Italian manufacturer of fine writing instruments

Aurora is an Italian manufacturer of fine writing implements such as fountain pens, ballpoint pens, and inks. The business was founded in 1919 by wealthy textile merchant Isaia Levi.

The company's products represent the first true Italian fountain pens and are still currently manufactured in their original factory in Turin, northern Italy. Aurora makes a number of small batch production pens, including the Aurora diamanté limited edition diamond embedded pen priced at around 1.46 million US Dollars. It is embedded with 2000 diamonds.

Aurora pen at Makoba pen store, Bengaluru (2026)

== History ==
In 1919 immediately after the World War I, the company was founded as the "Fabbrica Italiana di Penne a Serbatoio - Aurora", with the financial support of Isaia Levi, in Turin, in 1919.

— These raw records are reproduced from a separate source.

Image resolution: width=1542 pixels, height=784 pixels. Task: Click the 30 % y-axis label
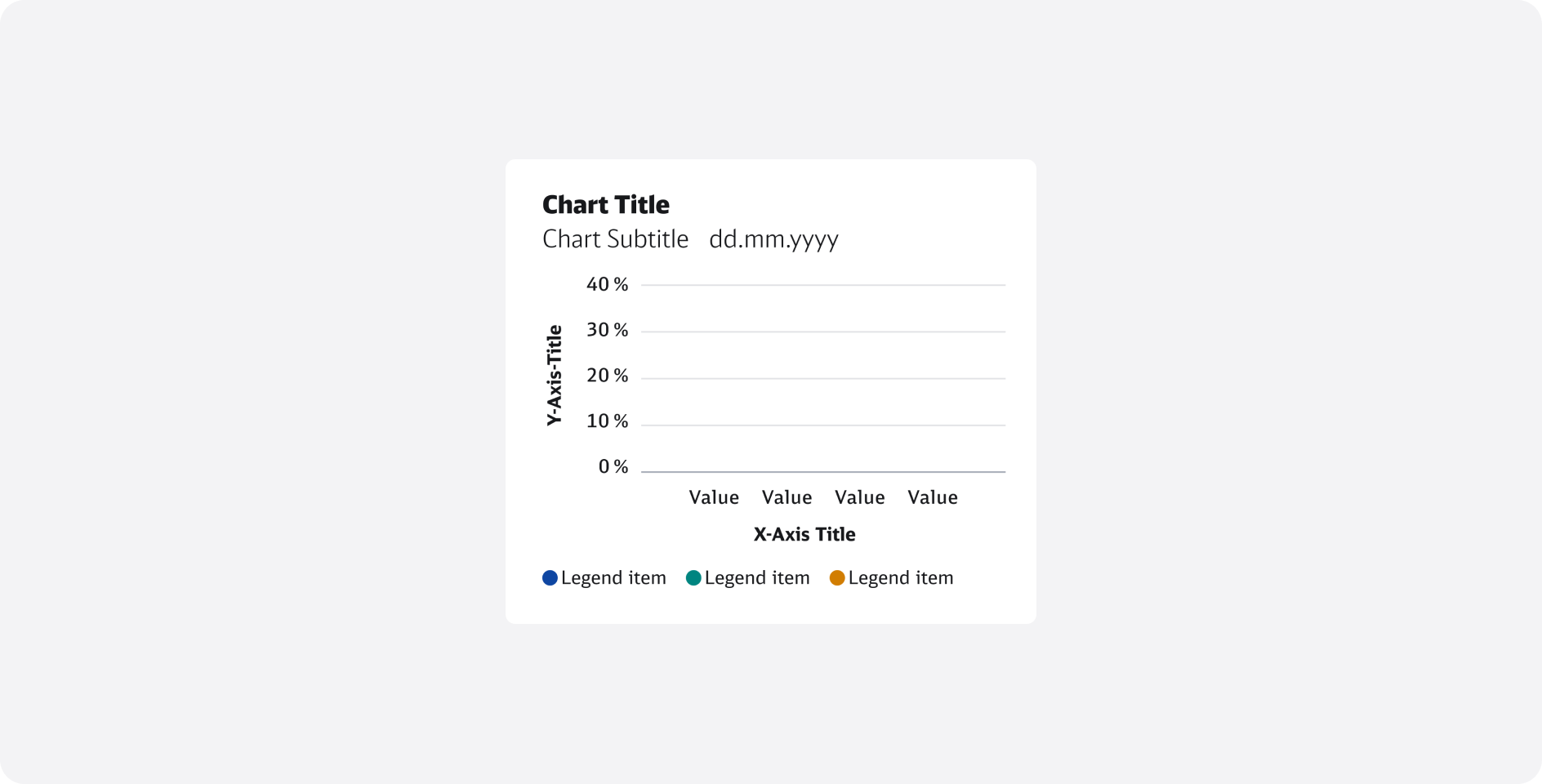(607, 330)
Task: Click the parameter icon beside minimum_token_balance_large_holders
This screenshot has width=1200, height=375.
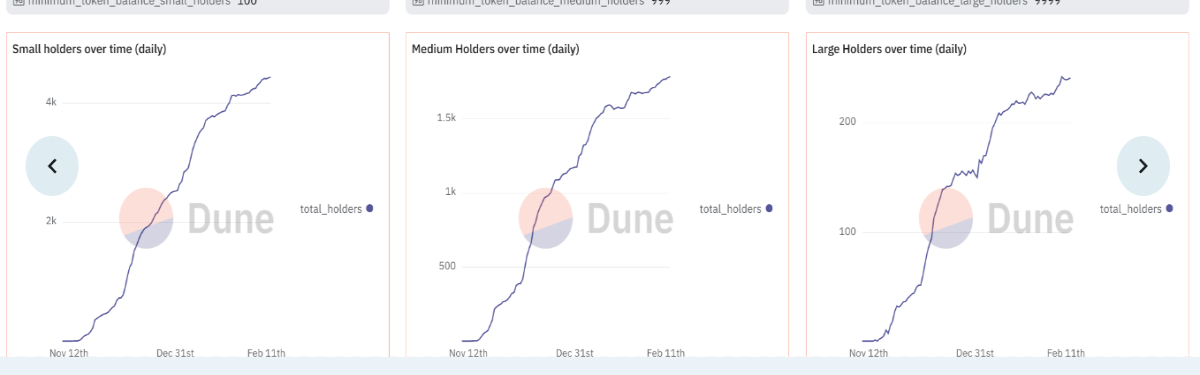Action: tap(818, 3)
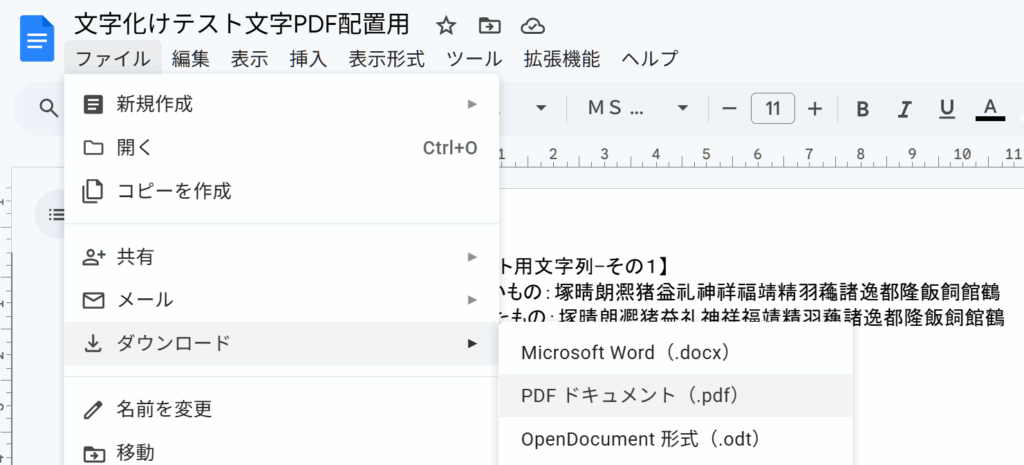
Task: Click the Google Docs home icon
Action: [x=37, y=40]
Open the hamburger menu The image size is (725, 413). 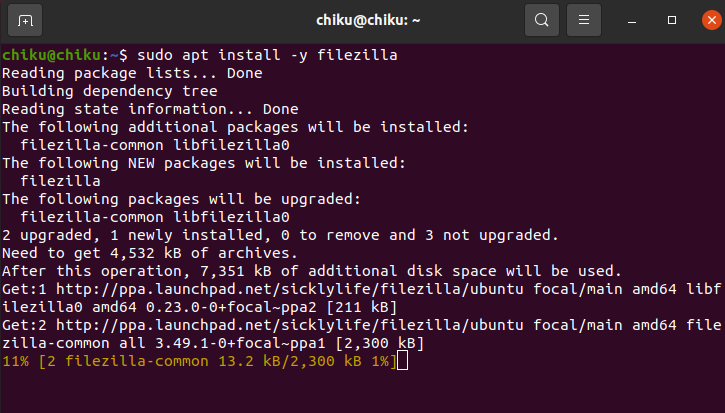583,19
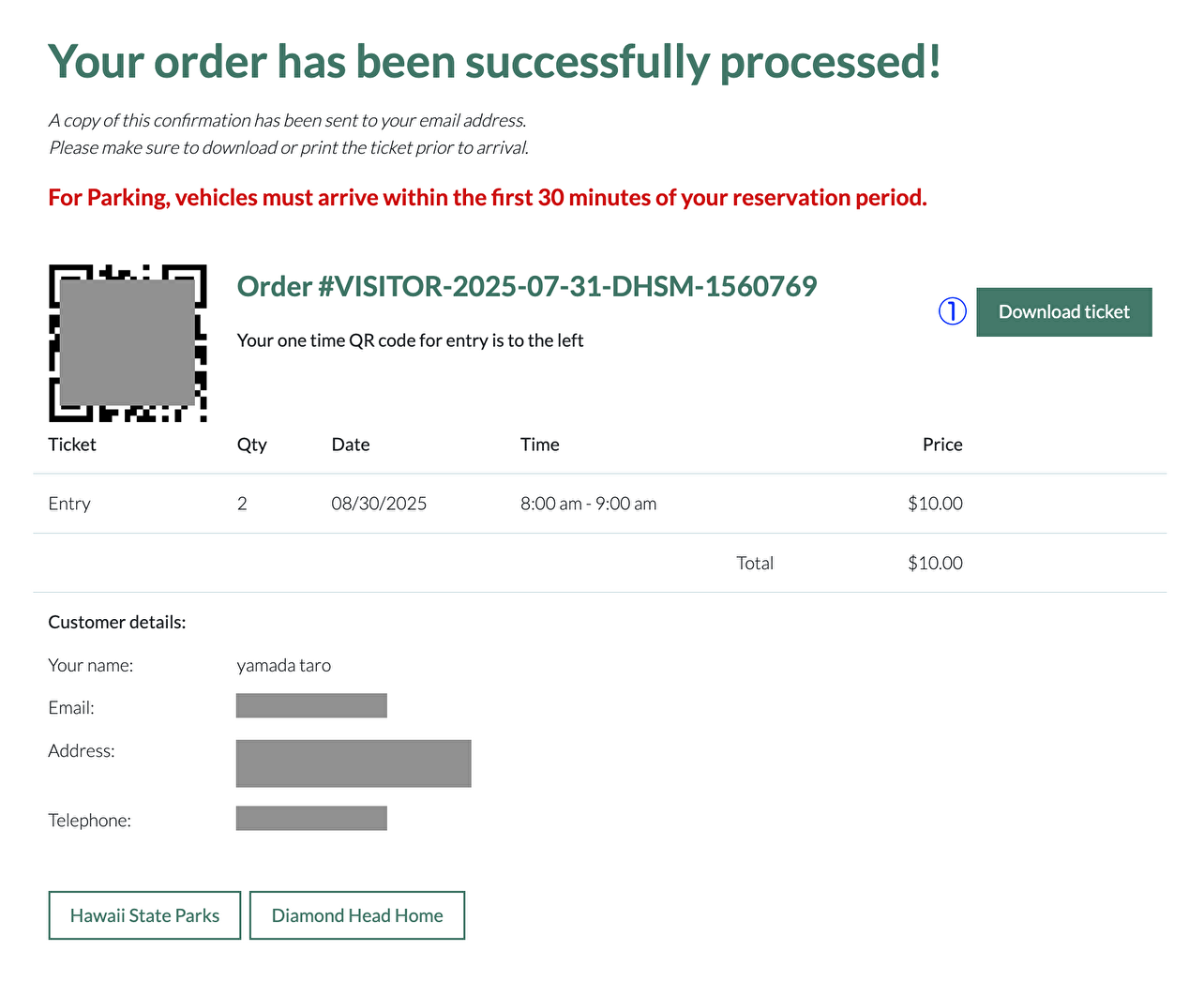Click the redacted Address value box
This screenshot has width=1204, height=981.
coord(353,763)
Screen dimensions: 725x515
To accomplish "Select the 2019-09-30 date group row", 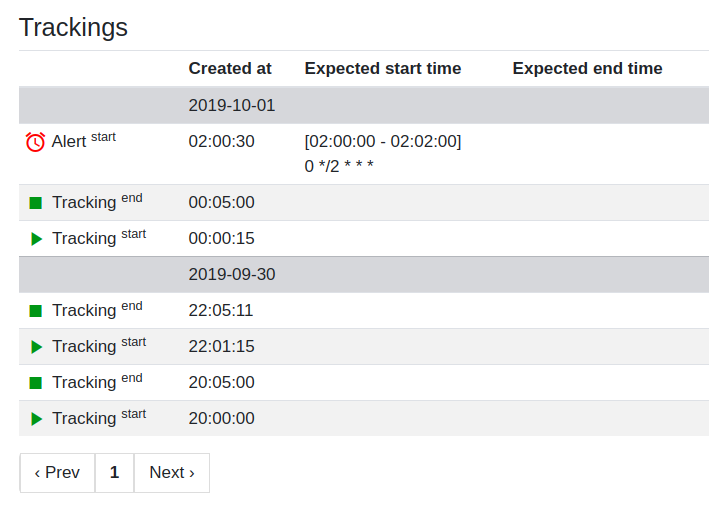I will click(364, 275).
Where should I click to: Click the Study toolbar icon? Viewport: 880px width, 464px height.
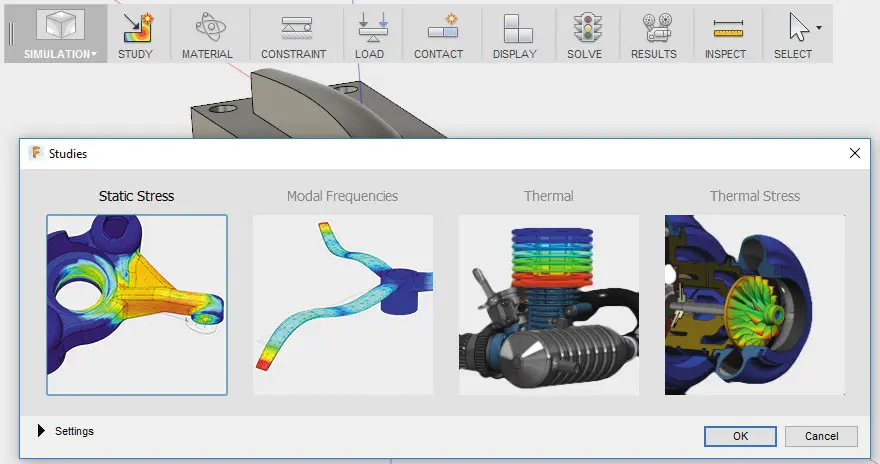click(135, 28)
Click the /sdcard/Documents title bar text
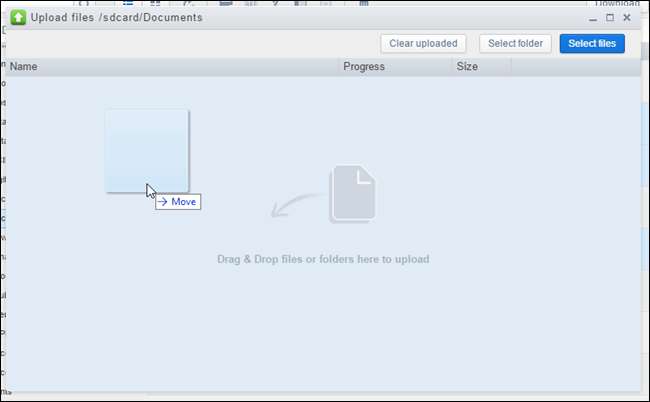The width and height of the screenshot is (650, 402). point(150,17)
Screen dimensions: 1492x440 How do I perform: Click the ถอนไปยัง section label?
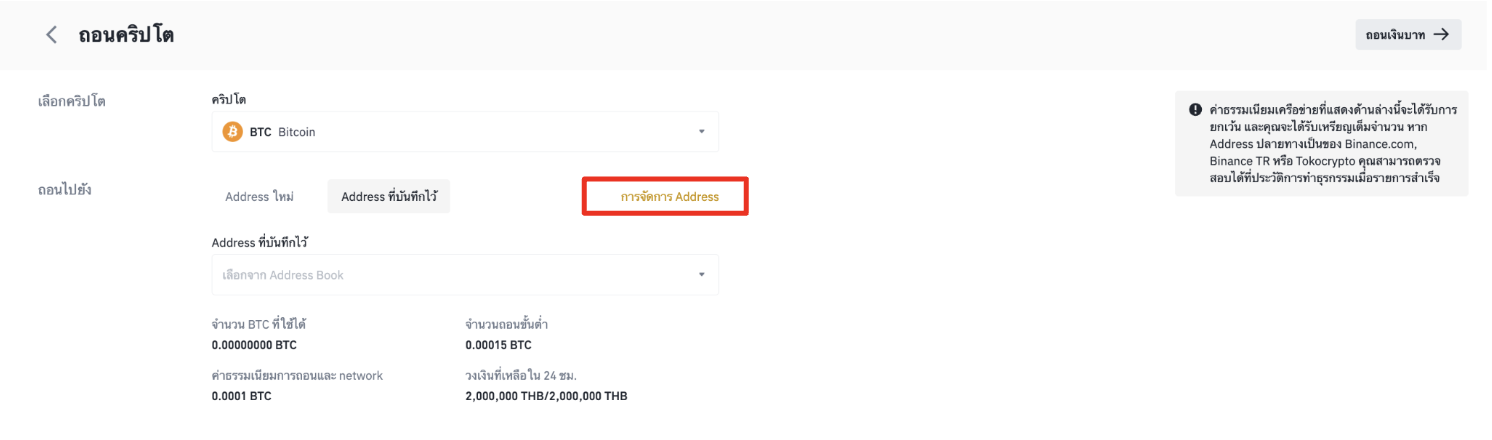(x=64, y=189)
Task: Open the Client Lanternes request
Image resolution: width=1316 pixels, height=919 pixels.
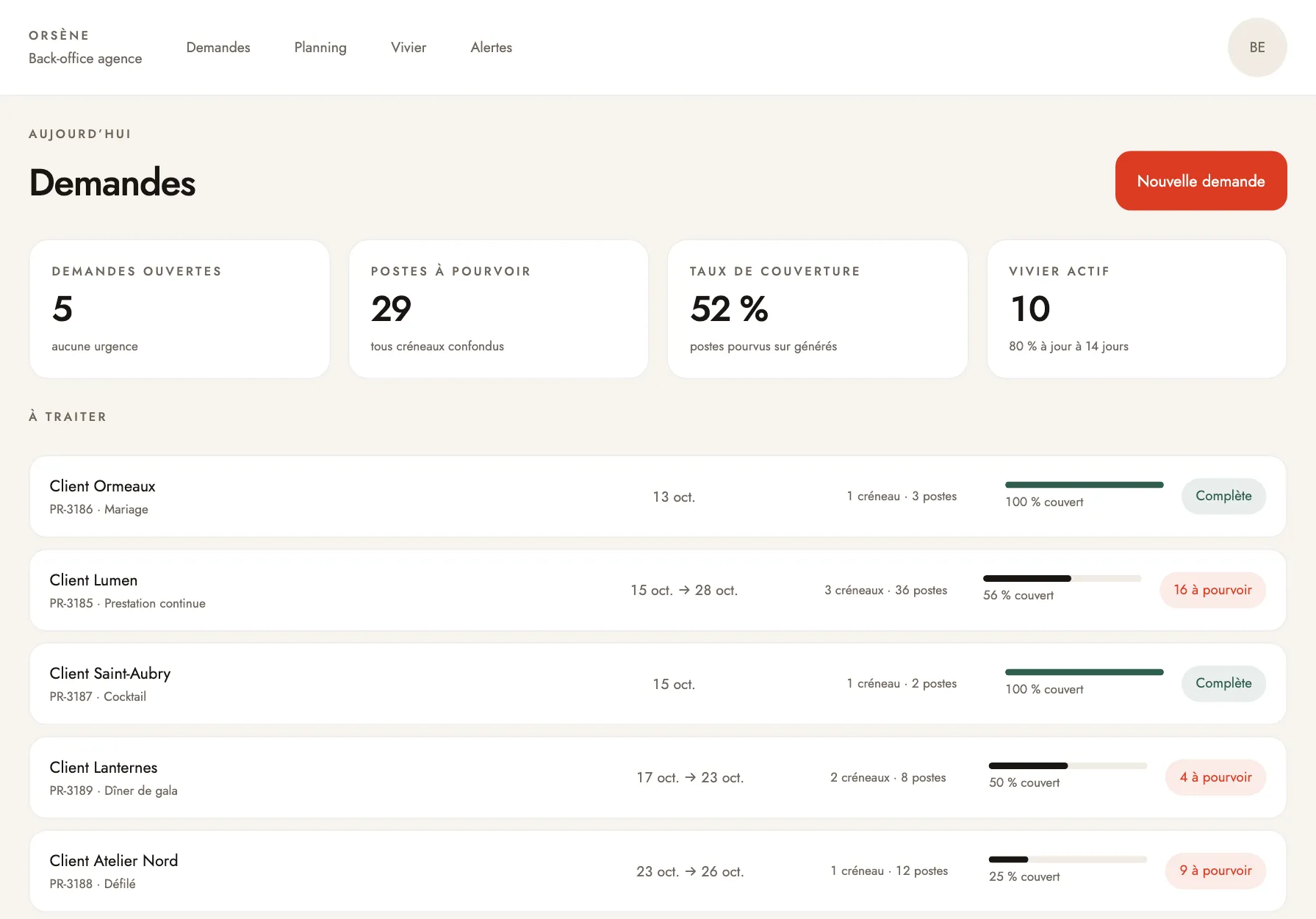Action: [658, 777]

Aurora began to produce fountain pens, first in black only, then adding several colors to its models. In 1929, Aurora started its expansion to other European countries, which led the company to increase its production and introduce new series. Due to the scarcity of gold during the World War II, the company replaced the material with a special alloy named "platiridio", produced and used in some economic models for students.

In 1943, the Aurora factory was completely destroyed by a bomb attack. It forced the company to move to the North of the city. Four years later, the most well-known Aurora model, the "88", was launched. It was designed by Marcello Nizzolli with the aim to compete with the Parker 51. The Aurora 88 sold more than 5 million units all over the world, being in production until the 1970s. Moreover, it is considered the most successful Italian fountain pen. A new 88 model would be produced in the 1990s, but its materials and characteristics were different, appearing like a more conventional fountain pen and breaking with the Parker 51 resemblance showed in the original model of 1947.

In 1954, the "Duo Cart" Aurora was launched. This pen, designed by Albe Steiner, was the first to introduce an ink cartridge to an Aurora model. The cartridge had the particularity of allowing a second cartridge to be linked to the first one by a metal tube, in which a ball was introduced. When the cartridge was empty, the ball moved making a clinking that allowed the student to know that one cartridge was already empty.

Aurora was acquired by the Verona family. From then on, new models were launched, with the "Hastil" – designed by architect Marco Zanuso in 1969 – as the most relevant. This model achieved a huge success, with a copy permanently exhibited at the Museum of Modern Art of New York. It was made of steel, plastic and white gold.